Many people mistakenly believe risk management is only for large companies. Businesses of all sizes, however, can benefit from a hedging strategy. Now, with certain minimum consumption thresholds, a company can have price certainty for a 24- or even 36-month horizon. The benefits of this include steadier cash flow, better ratios, and more accurate budget forecasting.
NOW IS THE TIME TO PROTECT YOURSELF
The ideal time to protect yourself is when you are taking on risks, such as when signing a sales deal or negotiating a supply contract. That said, adopting a hedging strategy is a major, long-term move for a business, and as with any big decision, getting all stakeholders on board can be difficult. The recent collapse in energy prices, which are now nearing 2008 and 2009 post-recession lows, is a golden opportunity for energy-consuming businesses to rein in their supply costs.

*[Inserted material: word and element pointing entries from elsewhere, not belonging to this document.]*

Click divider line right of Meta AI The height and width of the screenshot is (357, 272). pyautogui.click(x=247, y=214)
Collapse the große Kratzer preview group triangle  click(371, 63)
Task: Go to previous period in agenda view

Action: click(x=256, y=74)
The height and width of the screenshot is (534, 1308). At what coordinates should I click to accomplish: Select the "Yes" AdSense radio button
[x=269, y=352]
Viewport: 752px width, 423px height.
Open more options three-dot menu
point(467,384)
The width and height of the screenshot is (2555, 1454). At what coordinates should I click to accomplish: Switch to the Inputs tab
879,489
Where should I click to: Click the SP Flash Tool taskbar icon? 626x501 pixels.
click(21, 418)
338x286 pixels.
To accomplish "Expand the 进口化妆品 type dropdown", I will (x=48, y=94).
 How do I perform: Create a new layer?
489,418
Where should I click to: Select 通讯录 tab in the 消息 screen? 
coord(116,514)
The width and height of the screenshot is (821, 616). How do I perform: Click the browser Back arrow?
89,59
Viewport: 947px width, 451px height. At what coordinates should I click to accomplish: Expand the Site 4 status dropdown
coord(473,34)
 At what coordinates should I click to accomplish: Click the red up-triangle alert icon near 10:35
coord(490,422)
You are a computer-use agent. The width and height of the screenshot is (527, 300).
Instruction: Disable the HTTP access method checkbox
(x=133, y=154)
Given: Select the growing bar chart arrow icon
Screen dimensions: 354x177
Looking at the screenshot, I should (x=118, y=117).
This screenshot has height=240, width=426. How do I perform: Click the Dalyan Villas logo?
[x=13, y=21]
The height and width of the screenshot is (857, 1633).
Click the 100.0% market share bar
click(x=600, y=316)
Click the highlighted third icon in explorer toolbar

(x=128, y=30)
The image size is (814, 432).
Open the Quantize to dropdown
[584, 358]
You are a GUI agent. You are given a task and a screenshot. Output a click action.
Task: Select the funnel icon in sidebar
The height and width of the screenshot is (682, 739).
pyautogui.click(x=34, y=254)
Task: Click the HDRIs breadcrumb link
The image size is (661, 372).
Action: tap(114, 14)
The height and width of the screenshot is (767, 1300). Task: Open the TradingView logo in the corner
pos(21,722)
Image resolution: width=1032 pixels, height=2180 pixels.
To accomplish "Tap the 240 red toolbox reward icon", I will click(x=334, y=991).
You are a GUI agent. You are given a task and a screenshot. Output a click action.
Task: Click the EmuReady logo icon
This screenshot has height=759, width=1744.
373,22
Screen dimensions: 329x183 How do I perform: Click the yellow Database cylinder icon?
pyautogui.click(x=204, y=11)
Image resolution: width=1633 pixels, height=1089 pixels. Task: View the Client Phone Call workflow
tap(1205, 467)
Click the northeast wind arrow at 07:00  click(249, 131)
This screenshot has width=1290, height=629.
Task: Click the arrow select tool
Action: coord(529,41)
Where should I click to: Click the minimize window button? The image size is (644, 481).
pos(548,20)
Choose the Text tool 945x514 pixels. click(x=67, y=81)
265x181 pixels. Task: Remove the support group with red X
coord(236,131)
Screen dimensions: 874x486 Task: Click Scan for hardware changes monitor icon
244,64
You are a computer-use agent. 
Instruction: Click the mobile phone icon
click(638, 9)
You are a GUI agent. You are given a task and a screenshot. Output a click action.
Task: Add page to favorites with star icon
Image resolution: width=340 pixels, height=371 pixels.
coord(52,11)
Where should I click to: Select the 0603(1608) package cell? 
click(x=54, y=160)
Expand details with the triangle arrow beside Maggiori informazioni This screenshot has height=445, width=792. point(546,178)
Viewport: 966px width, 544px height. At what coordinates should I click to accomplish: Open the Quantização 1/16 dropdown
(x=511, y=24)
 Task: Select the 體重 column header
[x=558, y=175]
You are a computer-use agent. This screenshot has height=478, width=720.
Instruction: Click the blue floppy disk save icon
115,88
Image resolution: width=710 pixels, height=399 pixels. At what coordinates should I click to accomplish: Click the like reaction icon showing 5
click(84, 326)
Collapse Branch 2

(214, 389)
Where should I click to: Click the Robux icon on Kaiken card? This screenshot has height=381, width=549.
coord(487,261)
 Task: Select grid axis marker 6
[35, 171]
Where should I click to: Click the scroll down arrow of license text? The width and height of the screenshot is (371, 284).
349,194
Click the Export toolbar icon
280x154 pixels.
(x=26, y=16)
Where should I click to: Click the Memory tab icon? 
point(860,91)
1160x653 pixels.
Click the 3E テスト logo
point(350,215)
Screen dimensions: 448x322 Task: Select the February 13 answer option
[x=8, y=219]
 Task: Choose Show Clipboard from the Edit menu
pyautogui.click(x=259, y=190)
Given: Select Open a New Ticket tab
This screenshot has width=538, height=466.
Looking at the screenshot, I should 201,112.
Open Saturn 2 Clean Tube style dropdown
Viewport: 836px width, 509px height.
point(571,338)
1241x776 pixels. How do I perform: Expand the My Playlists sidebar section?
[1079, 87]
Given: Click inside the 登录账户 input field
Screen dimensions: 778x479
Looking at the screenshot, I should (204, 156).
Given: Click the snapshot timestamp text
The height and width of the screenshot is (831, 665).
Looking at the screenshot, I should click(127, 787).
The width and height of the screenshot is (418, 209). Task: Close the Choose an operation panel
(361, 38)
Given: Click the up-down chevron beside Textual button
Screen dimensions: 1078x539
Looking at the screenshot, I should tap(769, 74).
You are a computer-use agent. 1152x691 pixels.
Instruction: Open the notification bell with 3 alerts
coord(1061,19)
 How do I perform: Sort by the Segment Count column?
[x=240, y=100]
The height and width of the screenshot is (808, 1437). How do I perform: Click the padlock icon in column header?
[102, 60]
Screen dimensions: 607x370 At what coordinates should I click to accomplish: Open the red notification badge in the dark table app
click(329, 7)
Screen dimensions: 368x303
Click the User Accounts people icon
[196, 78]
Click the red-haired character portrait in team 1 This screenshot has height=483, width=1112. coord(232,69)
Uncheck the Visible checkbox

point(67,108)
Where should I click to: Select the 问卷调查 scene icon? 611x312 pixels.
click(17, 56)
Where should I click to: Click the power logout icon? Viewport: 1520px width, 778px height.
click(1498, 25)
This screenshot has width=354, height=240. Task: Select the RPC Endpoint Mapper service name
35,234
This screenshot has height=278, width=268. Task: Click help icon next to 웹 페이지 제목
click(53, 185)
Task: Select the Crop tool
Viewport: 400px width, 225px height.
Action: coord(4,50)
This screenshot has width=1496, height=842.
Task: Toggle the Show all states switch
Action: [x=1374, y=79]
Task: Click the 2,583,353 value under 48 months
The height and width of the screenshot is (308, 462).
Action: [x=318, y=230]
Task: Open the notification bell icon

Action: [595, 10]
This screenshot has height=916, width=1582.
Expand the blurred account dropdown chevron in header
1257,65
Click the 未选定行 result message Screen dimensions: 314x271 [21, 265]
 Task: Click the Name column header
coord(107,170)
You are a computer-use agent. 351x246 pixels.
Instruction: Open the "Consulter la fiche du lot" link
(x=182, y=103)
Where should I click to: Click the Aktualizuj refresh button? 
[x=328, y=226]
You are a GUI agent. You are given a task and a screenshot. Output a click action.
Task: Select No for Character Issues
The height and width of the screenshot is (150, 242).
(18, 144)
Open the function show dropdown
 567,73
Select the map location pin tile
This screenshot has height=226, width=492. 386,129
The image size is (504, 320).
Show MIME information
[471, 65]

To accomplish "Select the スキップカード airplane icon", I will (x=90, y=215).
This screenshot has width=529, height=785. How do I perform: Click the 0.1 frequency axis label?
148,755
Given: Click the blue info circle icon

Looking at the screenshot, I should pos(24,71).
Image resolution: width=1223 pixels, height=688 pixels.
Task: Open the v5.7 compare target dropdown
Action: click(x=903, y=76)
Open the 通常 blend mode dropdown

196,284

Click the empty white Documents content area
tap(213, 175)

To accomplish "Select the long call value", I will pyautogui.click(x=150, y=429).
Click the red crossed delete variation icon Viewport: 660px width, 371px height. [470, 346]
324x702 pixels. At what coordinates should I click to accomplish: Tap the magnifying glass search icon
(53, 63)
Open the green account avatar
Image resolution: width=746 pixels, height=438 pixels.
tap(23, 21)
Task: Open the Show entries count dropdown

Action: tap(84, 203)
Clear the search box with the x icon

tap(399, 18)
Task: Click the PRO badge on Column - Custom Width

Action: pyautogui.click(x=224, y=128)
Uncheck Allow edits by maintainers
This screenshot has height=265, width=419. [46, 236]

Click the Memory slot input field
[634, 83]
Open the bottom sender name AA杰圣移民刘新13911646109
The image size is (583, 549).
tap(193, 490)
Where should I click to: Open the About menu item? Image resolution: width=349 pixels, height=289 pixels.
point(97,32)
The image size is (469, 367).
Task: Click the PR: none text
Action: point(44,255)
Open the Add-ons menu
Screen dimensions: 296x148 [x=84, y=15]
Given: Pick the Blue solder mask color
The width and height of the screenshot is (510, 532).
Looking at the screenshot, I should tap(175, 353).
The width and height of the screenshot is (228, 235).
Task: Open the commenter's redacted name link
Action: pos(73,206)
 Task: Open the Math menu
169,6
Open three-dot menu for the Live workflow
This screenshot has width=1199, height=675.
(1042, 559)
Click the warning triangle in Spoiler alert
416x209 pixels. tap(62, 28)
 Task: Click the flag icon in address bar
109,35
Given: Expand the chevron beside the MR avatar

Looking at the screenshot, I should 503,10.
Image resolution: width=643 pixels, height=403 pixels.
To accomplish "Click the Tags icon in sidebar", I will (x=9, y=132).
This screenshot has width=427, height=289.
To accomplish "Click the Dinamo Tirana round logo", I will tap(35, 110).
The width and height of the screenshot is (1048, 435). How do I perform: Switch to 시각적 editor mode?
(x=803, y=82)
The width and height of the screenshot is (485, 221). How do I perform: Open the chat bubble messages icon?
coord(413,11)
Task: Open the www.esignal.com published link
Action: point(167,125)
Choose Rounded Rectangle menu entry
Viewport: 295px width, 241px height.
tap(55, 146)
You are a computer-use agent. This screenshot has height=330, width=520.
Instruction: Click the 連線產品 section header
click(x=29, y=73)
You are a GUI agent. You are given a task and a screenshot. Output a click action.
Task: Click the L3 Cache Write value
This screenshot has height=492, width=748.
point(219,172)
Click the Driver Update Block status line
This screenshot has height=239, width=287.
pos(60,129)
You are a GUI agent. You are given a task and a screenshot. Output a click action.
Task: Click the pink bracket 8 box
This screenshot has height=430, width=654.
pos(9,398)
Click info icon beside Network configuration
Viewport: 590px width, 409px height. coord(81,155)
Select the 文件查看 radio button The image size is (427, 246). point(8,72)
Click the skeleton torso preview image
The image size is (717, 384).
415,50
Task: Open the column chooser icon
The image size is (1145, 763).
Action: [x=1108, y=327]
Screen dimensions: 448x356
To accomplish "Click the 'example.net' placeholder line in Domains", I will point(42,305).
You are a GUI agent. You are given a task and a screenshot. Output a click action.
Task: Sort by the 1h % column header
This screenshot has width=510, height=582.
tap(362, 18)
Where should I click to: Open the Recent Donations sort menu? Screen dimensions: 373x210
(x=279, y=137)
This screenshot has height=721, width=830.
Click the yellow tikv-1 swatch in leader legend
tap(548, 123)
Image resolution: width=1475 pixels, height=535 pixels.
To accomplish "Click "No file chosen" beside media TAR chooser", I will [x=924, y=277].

These are challenging times for the oil and gas industry, and tighter controls of energy costs can have an enormous impact on a company’s earnings. Implementing a hedging strategy often calls for a change in philosophy within the organization. However, understanding the related risks and choices should be significantly easier given the issues currently facing the industry.
The drop in refined petroleum product prices has already affected demand in the U.S. and Canada, and other changes are occurring that will impact global production capacity and make it difficult to predict how long the downturn will last. The purpose of a hedging strategy is to eliminate price fluctuations and to protect your profit margin during uncertain times.